> **Given problem**
Duplicate the items below verbatim, beginning at the line that contains "The height and width of the screenshot is (648, 769)." and stopping after the line that contains "(x=904, y=234)".

## BEGIN Source data

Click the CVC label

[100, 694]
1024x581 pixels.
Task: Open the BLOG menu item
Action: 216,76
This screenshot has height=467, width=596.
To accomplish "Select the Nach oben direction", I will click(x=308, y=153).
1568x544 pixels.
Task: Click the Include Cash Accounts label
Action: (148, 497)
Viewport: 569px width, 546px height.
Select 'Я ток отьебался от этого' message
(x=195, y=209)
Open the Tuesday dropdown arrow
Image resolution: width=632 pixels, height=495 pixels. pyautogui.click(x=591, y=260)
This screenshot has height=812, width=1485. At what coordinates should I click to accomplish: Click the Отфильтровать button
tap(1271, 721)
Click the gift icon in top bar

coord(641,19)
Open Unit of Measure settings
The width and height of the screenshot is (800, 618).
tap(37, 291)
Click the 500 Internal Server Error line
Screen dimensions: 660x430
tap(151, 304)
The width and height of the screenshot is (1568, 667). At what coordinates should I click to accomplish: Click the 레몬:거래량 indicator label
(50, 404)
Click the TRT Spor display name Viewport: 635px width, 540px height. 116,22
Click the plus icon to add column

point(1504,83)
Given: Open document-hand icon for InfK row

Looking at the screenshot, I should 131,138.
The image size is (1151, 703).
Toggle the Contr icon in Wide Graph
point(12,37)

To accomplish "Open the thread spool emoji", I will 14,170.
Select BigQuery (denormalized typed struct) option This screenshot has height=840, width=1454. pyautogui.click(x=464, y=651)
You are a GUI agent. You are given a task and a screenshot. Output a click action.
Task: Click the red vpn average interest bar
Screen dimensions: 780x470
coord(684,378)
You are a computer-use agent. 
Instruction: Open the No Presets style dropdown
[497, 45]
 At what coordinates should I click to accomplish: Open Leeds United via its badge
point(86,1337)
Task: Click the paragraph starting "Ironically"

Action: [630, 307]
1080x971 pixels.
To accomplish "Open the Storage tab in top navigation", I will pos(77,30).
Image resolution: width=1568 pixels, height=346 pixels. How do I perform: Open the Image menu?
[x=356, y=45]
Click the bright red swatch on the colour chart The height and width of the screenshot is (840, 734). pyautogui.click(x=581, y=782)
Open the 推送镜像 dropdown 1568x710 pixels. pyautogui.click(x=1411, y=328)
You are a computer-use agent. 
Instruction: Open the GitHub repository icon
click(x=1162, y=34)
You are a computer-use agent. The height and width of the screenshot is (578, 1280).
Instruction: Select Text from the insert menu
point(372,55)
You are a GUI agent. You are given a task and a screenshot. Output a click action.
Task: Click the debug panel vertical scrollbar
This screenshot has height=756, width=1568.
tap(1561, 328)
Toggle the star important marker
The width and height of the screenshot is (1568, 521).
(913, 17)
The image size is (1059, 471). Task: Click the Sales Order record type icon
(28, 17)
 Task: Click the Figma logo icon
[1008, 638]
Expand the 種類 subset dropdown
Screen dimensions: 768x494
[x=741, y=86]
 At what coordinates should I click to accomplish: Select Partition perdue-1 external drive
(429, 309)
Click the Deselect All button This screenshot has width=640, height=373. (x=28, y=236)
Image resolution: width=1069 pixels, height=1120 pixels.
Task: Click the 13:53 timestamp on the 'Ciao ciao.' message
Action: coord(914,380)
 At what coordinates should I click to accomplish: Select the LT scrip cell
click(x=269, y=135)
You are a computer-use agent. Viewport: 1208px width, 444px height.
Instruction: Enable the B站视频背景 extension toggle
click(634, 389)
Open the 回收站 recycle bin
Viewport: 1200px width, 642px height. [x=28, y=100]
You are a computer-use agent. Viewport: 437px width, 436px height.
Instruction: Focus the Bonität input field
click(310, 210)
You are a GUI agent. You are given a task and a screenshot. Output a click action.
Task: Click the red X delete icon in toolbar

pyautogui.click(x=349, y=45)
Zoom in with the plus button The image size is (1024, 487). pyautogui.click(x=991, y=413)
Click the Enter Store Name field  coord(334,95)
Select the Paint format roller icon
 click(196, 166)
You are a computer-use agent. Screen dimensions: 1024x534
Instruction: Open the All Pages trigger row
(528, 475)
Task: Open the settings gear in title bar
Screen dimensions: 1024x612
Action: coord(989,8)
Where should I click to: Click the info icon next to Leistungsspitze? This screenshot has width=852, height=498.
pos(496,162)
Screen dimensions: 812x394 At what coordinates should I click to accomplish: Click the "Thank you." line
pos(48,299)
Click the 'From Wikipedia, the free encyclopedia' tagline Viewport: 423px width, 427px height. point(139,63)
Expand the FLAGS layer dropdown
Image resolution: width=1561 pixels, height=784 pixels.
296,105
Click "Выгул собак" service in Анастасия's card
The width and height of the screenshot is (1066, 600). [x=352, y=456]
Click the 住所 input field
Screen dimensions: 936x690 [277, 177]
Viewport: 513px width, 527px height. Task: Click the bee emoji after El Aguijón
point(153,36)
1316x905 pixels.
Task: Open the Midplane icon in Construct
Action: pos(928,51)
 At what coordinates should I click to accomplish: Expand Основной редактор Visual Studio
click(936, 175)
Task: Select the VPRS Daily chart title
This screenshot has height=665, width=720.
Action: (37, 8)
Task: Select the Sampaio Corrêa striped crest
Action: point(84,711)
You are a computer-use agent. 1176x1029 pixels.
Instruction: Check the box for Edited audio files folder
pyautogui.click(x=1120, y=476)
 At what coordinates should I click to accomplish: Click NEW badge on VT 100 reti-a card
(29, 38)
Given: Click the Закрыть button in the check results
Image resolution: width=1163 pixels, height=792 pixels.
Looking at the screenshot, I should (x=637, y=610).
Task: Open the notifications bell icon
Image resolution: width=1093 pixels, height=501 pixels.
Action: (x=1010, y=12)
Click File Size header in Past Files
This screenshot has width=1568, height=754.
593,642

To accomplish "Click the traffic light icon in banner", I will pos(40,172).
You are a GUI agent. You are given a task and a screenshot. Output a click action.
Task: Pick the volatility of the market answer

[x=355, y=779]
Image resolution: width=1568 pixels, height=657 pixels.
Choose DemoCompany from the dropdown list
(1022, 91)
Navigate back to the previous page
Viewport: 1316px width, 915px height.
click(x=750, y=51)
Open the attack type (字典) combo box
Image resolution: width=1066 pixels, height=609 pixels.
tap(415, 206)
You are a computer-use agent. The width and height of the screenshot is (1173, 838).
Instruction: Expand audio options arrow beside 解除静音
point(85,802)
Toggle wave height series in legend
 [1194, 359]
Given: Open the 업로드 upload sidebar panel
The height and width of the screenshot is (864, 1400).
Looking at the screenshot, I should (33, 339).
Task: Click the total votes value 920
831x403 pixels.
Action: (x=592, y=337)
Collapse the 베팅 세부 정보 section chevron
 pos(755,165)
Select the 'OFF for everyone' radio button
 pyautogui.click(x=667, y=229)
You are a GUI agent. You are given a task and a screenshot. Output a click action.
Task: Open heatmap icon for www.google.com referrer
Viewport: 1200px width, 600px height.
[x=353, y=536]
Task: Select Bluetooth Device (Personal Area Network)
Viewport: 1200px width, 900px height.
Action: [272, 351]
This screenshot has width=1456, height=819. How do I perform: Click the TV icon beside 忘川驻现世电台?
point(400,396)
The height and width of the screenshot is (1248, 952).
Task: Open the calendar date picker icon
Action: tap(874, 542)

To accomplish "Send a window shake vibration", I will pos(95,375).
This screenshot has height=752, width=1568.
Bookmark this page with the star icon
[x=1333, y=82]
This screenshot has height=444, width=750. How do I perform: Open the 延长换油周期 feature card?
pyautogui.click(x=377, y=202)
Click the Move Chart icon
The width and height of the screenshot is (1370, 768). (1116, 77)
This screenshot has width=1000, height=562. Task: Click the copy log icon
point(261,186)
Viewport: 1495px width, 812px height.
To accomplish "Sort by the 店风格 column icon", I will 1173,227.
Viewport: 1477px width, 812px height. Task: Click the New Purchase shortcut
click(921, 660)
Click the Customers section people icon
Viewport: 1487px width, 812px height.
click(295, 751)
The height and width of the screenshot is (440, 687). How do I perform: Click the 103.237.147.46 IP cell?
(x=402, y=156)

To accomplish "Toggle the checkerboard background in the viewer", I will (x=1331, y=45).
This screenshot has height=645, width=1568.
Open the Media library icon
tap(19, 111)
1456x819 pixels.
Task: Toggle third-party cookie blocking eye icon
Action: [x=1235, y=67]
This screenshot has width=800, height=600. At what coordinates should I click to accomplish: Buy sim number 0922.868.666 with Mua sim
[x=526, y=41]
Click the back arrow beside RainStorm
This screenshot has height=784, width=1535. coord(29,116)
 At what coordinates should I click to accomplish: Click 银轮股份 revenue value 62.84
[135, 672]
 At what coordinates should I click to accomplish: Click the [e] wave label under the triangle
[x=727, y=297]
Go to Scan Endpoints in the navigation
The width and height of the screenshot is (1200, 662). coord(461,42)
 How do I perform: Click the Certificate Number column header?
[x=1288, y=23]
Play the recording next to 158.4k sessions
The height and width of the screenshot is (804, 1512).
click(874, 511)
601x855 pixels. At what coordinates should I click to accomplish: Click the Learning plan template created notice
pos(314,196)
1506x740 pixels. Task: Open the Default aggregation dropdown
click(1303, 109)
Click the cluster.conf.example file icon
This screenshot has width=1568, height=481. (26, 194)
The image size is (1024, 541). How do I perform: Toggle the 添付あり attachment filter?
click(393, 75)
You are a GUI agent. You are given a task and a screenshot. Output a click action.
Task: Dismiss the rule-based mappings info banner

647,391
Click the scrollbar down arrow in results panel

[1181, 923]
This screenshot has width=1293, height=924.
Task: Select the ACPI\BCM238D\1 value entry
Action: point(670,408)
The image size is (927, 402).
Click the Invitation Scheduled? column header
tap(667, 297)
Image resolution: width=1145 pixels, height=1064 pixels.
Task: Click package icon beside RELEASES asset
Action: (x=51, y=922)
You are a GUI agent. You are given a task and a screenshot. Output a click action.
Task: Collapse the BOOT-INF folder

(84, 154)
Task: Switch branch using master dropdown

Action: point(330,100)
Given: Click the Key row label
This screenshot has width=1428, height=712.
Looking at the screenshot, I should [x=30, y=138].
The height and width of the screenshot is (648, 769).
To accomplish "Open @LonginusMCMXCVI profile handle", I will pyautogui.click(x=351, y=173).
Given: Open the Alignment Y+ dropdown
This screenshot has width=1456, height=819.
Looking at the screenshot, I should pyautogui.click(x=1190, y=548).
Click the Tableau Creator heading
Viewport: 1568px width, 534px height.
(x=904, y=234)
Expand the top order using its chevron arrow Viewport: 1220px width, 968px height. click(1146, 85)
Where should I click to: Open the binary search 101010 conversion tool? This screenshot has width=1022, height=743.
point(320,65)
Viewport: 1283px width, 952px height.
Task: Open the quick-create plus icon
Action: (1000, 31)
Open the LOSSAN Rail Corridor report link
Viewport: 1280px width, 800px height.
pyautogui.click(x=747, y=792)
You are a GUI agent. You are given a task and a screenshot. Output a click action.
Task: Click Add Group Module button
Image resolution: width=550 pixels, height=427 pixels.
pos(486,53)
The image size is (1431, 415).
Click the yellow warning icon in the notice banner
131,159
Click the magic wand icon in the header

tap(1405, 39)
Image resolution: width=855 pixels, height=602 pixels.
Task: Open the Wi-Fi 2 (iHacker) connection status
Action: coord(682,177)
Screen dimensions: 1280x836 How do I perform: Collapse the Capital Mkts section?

## END Source data

> **Solution for this task**
The height and width of the screenshot is (648, 769).
To accomplish "Open @LonginusMCMXCVI profile handle", I will pyautogui.click(x=351, y=173).
Given: Open the Alignment Y+ dropdown
This screenshot has width=1456, height=819.
Looking at the screenshot, I should pyautogui.click(x=1190, y=548).
Click the Tableau Creator heading
Viewport: 1568px width, 534px height.
(x=904, y=234)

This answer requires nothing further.